Implementation of the CSVLogger callback for TensorFlow.

Classes

CSVLogger

CSVLogger(experiment_context, filename='train_logs.csv')

Bases: Callback

Callback that streams epoch results to a CSV file.

Supports all values that can be represented as a string, including 1D iterables such as np.ndarray.

Example
csv_logger = CSVLogger(exp_context=exp_context)
model.fit(X_train, Y_train, callbacks=[csv_logger])
Arguments
exp_context: An instance of ExperimentContext which is used to write csv files

Initialize CSVLogger with a given Context and csv filename.

Supports all values that can be represented as a string, including 1D iterables such as np.ndarray.

Example
csv_logger = CSVLogger(exp_context=exp_context)
model.fit(X_train, Y_train, callbacks=[csv_logger])
Arguments
exp_context: An instance of ExperimentContext which is used to write csv files
separator: string used to separate elements in the CSV file.
Source code in niceml/dlframeworks/keras/callbacks/csvlogger.py
def __init__(
    self, experiment_context: ExperimentContext, filename: str = "train_logs.csv"
):
    """Initialize CSVLogger with a given Context and csv filename.

    Supports all values that can be represented as a string,
    including 1D iterables such as np.ndarray.

    # Example
    ```python
    csv_logger = CSVLogger(exp_context=exp_context)
    model.fit(X_train, Y_train, callbacks=[csv_logger])
    ```

    # Arguments
        exp_context: An instance of ExperimentContext which is used to write csv files
        separator: string used to separate elements in the CSV file.
    """

    self.filename = filename
    self.keys = None
    self.data = None
    self.experiment_context = experiment_context
    super().__init__()
Functions
flush
flush()

The flush function is called when the training is finished or at the end of an epoch. It writes the data to a csv file in the data directory of your experiment.

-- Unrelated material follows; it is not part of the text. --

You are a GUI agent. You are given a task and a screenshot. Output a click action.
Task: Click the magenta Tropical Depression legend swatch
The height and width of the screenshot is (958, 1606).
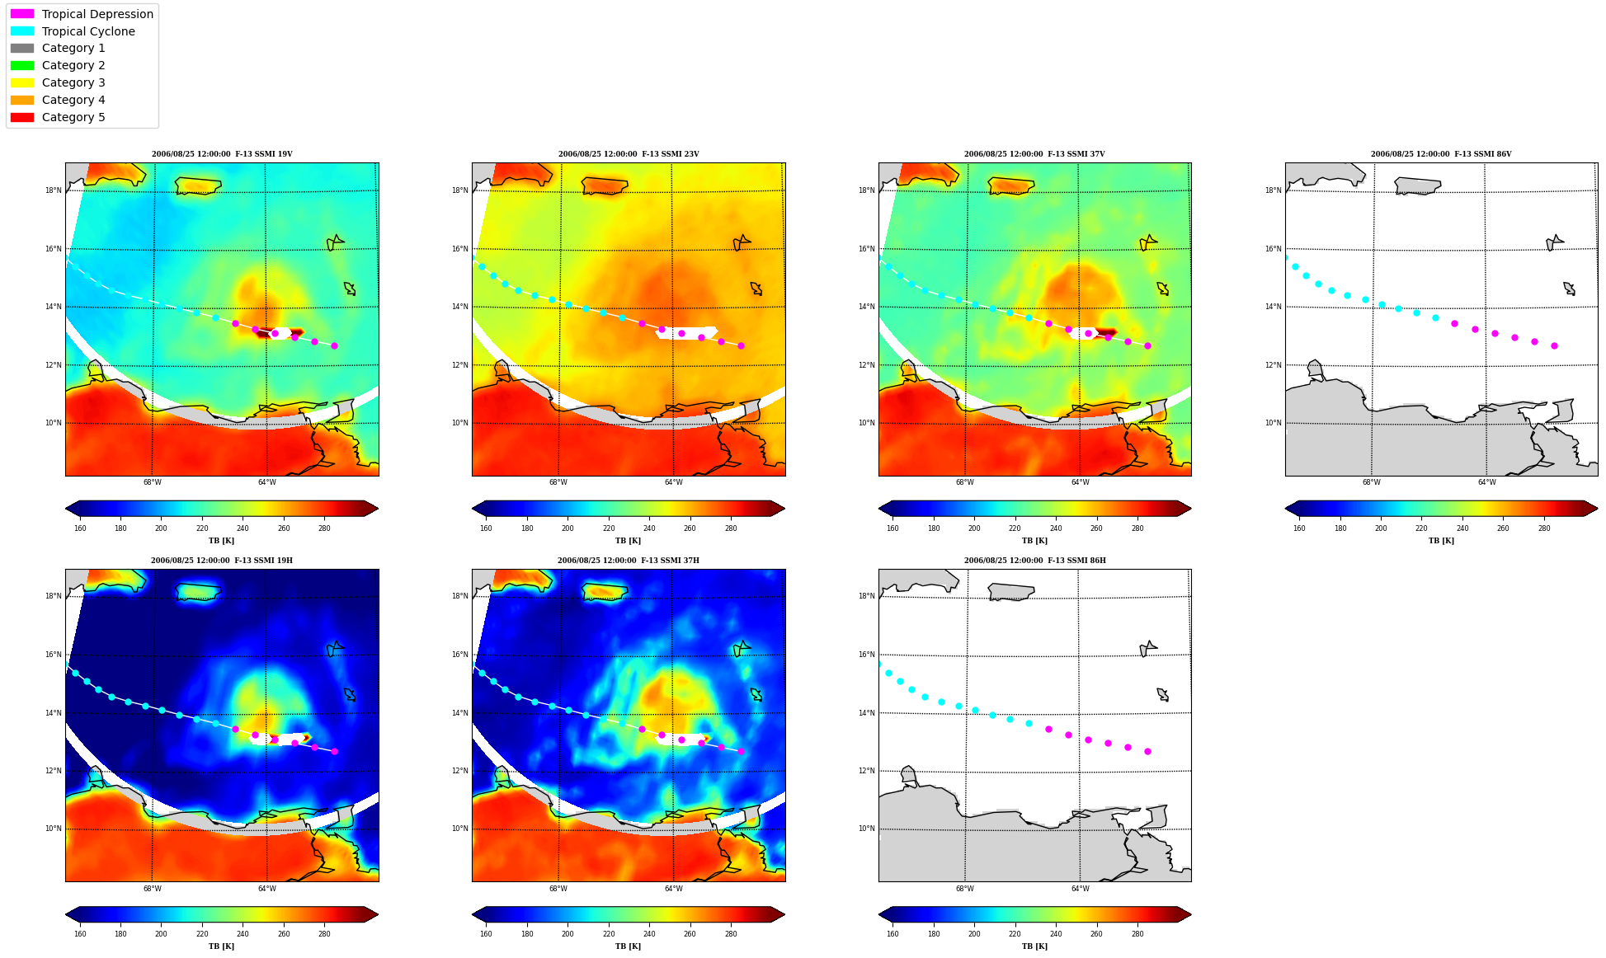tap(22, 14)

Source code in niceml/dlframeworks/keras/callbacks/csvlogger.py
def flush(self):
    """
    The flush function is called when the training is finished
    or at the end of an epoch. It writes the data to a csv file in the
    data directory of your experiment.
    """
    if self.experiment_context is not None:
        self.experiment_context.write_csv(self.data, data_path=self.filename)
on_epoch_end
on_epoch_end(epoch, logs=None)

The on_epoch_end function is called at the end of every epoch. It writes the logs to a CSV file.

Parameters:

  • epoch

    Current epoch

  • logs

    The logs of the current epoch to be written to the csv file.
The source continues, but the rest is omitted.